━━━ Data records ━━━

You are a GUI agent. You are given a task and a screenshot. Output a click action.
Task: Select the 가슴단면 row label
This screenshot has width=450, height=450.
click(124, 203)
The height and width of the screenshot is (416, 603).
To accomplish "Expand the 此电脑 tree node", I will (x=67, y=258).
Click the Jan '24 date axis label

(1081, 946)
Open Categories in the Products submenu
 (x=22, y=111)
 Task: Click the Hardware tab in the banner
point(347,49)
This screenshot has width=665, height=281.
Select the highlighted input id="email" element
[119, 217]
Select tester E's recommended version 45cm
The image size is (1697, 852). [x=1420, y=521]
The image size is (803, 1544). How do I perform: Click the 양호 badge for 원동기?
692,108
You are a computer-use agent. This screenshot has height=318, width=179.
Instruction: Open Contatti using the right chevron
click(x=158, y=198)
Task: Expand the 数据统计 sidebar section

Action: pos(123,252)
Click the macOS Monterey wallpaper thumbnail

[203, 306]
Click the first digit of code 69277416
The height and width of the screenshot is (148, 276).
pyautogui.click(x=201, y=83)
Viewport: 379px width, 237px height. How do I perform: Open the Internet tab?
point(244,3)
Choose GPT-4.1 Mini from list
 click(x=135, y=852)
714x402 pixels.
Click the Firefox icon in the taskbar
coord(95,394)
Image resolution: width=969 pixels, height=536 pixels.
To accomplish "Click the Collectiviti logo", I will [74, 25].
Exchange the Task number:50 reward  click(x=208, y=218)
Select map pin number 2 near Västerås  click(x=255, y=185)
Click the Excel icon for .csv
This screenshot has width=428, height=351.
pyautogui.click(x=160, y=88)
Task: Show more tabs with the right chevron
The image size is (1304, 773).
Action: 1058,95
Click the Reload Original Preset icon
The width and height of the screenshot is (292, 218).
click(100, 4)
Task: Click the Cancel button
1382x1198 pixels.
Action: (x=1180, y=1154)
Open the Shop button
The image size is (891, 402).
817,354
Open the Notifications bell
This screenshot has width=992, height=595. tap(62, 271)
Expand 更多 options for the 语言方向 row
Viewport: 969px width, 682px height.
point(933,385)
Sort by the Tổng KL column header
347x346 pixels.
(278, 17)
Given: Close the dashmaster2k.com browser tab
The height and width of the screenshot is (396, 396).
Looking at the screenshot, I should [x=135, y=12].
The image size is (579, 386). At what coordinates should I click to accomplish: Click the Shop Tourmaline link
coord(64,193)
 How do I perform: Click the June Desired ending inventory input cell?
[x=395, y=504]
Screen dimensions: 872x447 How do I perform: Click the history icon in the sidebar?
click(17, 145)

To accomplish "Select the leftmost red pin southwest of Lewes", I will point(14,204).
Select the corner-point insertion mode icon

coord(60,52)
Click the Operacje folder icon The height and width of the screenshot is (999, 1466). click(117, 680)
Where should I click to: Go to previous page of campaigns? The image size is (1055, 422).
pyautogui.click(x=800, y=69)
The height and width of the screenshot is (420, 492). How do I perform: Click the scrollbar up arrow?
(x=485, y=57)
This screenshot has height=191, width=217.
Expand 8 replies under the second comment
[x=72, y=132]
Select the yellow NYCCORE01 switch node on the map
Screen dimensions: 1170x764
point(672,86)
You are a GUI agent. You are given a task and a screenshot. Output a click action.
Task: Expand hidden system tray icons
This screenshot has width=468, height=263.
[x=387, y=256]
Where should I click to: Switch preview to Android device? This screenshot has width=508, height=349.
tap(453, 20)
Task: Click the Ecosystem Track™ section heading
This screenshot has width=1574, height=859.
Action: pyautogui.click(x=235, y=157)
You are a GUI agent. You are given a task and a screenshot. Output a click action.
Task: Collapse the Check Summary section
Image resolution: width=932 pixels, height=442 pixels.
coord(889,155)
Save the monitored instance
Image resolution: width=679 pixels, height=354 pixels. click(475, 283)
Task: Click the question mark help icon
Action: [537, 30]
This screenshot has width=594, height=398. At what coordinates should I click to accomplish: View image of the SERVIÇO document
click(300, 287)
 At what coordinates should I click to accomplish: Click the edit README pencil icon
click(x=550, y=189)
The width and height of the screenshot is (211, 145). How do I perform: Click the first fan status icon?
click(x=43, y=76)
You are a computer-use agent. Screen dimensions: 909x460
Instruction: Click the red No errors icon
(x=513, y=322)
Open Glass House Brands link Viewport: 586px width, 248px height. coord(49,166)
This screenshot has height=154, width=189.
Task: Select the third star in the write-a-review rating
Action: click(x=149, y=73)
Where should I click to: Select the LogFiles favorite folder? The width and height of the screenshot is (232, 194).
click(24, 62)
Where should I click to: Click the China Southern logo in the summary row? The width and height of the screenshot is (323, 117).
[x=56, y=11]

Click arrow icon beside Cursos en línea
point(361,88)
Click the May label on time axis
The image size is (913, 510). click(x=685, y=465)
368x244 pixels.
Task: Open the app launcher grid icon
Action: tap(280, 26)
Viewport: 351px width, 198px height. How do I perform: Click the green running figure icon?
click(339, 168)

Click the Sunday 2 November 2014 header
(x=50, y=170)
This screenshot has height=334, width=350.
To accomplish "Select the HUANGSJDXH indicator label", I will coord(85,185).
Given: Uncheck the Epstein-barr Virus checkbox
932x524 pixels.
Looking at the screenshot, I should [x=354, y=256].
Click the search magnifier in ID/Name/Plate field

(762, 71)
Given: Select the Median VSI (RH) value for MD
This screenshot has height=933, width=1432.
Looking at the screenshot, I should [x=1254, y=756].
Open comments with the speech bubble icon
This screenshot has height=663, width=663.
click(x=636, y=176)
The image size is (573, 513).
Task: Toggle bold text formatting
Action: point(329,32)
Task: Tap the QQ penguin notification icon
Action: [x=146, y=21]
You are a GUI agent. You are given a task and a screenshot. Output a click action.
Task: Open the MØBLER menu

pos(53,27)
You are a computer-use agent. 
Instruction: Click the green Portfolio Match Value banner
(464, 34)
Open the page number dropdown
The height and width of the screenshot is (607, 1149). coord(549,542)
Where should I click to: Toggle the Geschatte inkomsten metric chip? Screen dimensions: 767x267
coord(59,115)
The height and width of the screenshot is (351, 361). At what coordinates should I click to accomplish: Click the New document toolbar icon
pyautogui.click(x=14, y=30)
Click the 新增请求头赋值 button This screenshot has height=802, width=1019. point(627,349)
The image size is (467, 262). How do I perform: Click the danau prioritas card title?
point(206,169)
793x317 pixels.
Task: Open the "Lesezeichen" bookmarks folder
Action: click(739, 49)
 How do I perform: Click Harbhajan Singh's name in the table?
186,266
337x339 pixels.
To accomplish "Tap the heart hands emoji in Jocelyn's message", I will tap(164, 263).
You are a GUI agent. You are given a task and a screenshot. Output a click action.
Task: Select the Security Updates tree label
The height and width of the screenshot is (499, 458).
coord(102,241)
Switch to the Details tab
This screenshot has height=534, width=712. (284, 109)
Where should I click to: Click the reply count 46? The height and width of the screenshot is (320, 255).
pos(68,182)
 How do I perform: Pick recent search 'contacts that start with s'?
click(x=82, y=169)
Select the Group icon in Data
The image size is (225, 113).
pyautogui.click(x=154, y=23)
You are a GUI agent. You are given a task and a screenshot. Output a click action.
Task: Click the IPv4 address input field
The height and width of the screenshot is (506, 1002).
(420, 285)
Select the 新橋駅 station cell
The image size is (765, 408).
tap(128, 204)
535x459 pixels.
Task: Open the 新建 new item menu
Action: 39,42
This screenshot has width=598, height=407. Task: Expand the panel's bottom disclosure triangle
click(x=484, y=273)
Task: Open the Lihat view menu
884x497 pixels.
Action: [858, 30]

━━━

### The problem:
Could you set down each entry above word for word?

### Result of the exercise:
You are a GUI agent. You are given a task and a screenshot. Output a click action.
Task: Select the 가슴단면 row label
This screenshot has width=450, height=450.
click(124, 203)
The height and width of the screenshot is (416, 603).
To accomplish "Expand the 此电脑 tree node", I will (x=67, y=258).
Click the Jan '24 date axis label

(1081, 946)
Open Categories in the Products submenu
 (x=22, y=111)
 Task: Click the Hardware tab in the banner
point(347,49)
This screenshot has width=665, height=281.
Select the highlighted input id="email" element
[119, 217]
Select tester E's recommended version 45cm
The image size is (1697, 852). [x=1420, y=521]
The image size is (803, 1544). How do I perform: Click the 양호 badge for 원동기?
692,108
You are a computer-use agent. This screenshot has height=318, width=179.
Instruction: Open Contatti using the right chevron
click(x=158, y=198)
Task: Expand the 数据统计 sidebar section

Action: pos(123,252)
Click the macOS Monterey wallpaper thumbnail

[203, 306]
Click the first digit of code 69277416
The height and width of the screenshot is (148, 276).
pyautogui.click(x=201, y=83)
Viewport: 379px width, 237px height. How do I perform: Open the Internet tab?
point(244,3)
Choose GPT-4.1 Mini from list
 click(x=135, y=852)
714x402 pixels.
Click the Firefox icon in the taskbar
coord(95,394)
Image resolution: width=969 pixels, height=536 pixels.
To accomplish "Click the Collectiviti logo", I will [74, 25].
Exchange the Task number:50 reward  click(x=208, y=218)
Select map pin number 2 near Västerås  click(x=255, y=185)
Click the Excel icon for .csv
This screenshot has width=428, height=351.
pyautogui.click(x=160, y=88)
Task: Show more tabs with the right chevron
The image size is (1304, 773).
Action: 1058,95
Click the Reload Original Preset icon
The width and height of the screenshot is (292, 218).
click(100, 4)
Task: Click the Cancel button
1382x1198 pixels.
Action: (x=1180, y=1154)
Open the Shop button
The image size is (891, 402).
817,354
Open the Notifications bell
This screenshot has width=992, height=595. tap(62, 271)
Expand 更多 options for the 语言方向 row
Viewport: 969px width, 682px height.
point(933,385)
Sort by the Tổng KL column header
347x346 pixels.
(278, 17)
Given: Close the dashmaster2k.com browser tab
The height and width of the screenshot is (396, 396).
Looking at the screenshot, I should [x=135, y=12].
The image size is (579, 386). At what coordinates should I click to accomplish: Click the Shop Tourmaline link
coord(64,193)
 How do I perform: Click the June Desired ending inventory input cell?
[x=395, y=504]
Screen dimensions: 872x447 How do I perform: Click the history icon in the sidebar?
click(17, 145)

To accomplish "Select the leftmost red pin southwest of Lewes", I will point(14,204).
Select the corner-point insertion mode icon

coord(60,52)
Click the Operacje folder icon The height and width of the screenshot is (999, 1466). click(117, 680)
Where should I click to: Go to previous page of campaigns? The image size is (1055, 422).
pyautogui.click(x=800, y=69)
The height and width of the screenshot is (420, 492). How do I perform: Click the scrollbar up arrow?
(x=485, y=57)
This screenshot has height=191, width=217.
Expand 8 replies under the second comment
[x=72, y=132]
Select the yellow NYCCORE01 switch node on the map
Screen dimensions: 1170x764
point(672,86)
You are a GUI agent. You are given a task and a screenshot. Output a click action.
Task: Expand hidden system tray icons
This screenshot has width=468, height=263.
[x=387, y=256]
Where should I click to: Switch preview to Android device? This screenshot has width=508, height=349.
tap(453, 20)
Task: Click the Ecosystem Track™ section heading
This screenshot has width=1574, height=859.
Action: pyautogui.click(x=235, y=157)
You are a GUI agent. You are given a task and a screenshot. Output a click action.
Task: Collapse the Check Summary section
Image resolution: width=932 pixels, height=442 pixels.
coord(889,155)
Save the monitored instance
Image resolution: width=679 pixels, height=354 pixels. click(475, 283)
Task: Click the question mark help icon
Action: [537, 30]
This screenshot has width=594, height=398. At what coordinates should I click to accomplish: View image of the SERVIÇO document
click(300, 287)
 At what coordinates should I click to accomplish: Click the edit README pencil icon
click(x=550, y=189)
The width and height of the screenshot is (211, 145). How do I perform: Click the first fan status icon?
click(x=43, y=76)
You are a computer-use agent. Screen dimensions: 909x460
Instruction: Click the red No errors icon
(x=513, y=322)
Open Glass House Brands link Viewport: 586px width, 248px height. coord(49,166)
This screenshot has height=154, width=189.
Task: Select the third star in the write-a-review rating
Action: click(x=149, y=73)
Where should I click to: Select the LogFiles favorite folder? The width and height of the screenshot is (232, 194).
click(24, 62)
Where should I click to: Click the China Southern logo in the summary row? The width and height of the screenshot is (323, 117).
[x=56, y=11]

Click arrow icon beside Cursos en línea
point(361,88)
Click the May label on time axis
The image size is (913, 510). click(x=685, y=465)
368x244 pixels.
Task: Open the app launcher grid icon
Action: tap(280, 26)
Viewport: 351px width, 198px height. How do I perform: Click the green running figure icon?
click(339, 168)

Click the Sunday 2 November 2014 header
(x=50, y=170)
This screenshot has height=334, width=350.
To accomplish "Select the HUANGSJDXH indicator label", I will coord(85,185).
Given: Uncheck the Epstein-barr Virus checkbox
932x524 pixels.
Looking at the screenshot, I should [x=354, y=256].
Click the search magnifier in ID/Name/Plate field

(762, 71)
Given: Select the Median VSI (RH) value for MD
This screenshot has height=933, width=1432.
Looking at the screenshot, I should [x=1254, y=756].
Open comments with the speech bubble icon
This screenshot has height=663, width=663.
click(x=636, y=176)
The image size is (573, 513).
Task: Toggle bold text formatting
Action: point(329,32)
Task: Tap the QQ penguin notification icon
Action: [x=146, y=21]
You are a GUI agent. You are given a task and a screenshot. Output a click action.
Task: Open the MØBLER menu

pos(53,27)
You are a computer-use agent. 
Instruction: Click the green Portfolio Match Value banner
(464, 34)
Open the page number dropdown
The height and width of the screenshot is (607, 1149). coord(549,542)
Where should I click to: Toggle the Geschatte inkomsten metric chip? Screen dimensions: 767x267
coord(59,115)
The height and width of the screenshot is (351, 361). At what coordinates should I click to accomplish: Click the New document toolbar icon
pyautogui.click(x=14, y=30)
Click the 新增请求头赋值 button This screenshot has height=802, width=1019. point(627,349)
The image size is (467, 262). How do I perform: Click the danau prioritas card title?
point(206,169)
793x317 pixels.
Task: Open the "Lesezeichen" bookmarks folder
Action: click(739, 49)
 How do I perform: Click Harbhajan Singh's name in the table?
186,266
337x339 pixels.
To accomplish "Tap the heart hands emoji in Jocelyn's message", I will tap(164, 263).
You are a GUI agent. You are given a task and a screenshot. Output a click action.
Task: Select the Security Updates tree label
The height and width of the screenshot is (499, 458).
coord(102,241)
Switch to the Details tab
This screenshot has height=534, width=712. (284, 109)
Where should I click to: Click the reply count 46? The height and width of the screenshot is (320, 255).
pos(68,182)
 How do I perform: Pick recent search 'contacts that start with s'?
click(x=82, y=169)
Select the Group icon in Data
The image size is (225, 113).
pyautogui.click(x=154, y=23)
You are a GUI agent. You are given a task and a screenshot. Output a click action.
Task: Click the IPv4 address input field
The height and width of the screenshot is (506, 1002).
(420, 285)
Select the 新橋駅 station cell
The image size is (765, 408).
tap(128, 204)
535x459 pixels.
Task: Open the 新建 new item menu
Action: 39,42
This screenshot has width=598, height=407. Task: Expand the panel's bottom disclosure triangle
click(x=484, y=273)
Task: Open the Lihat view menu
884x497 pixels.
Action: [858, 30]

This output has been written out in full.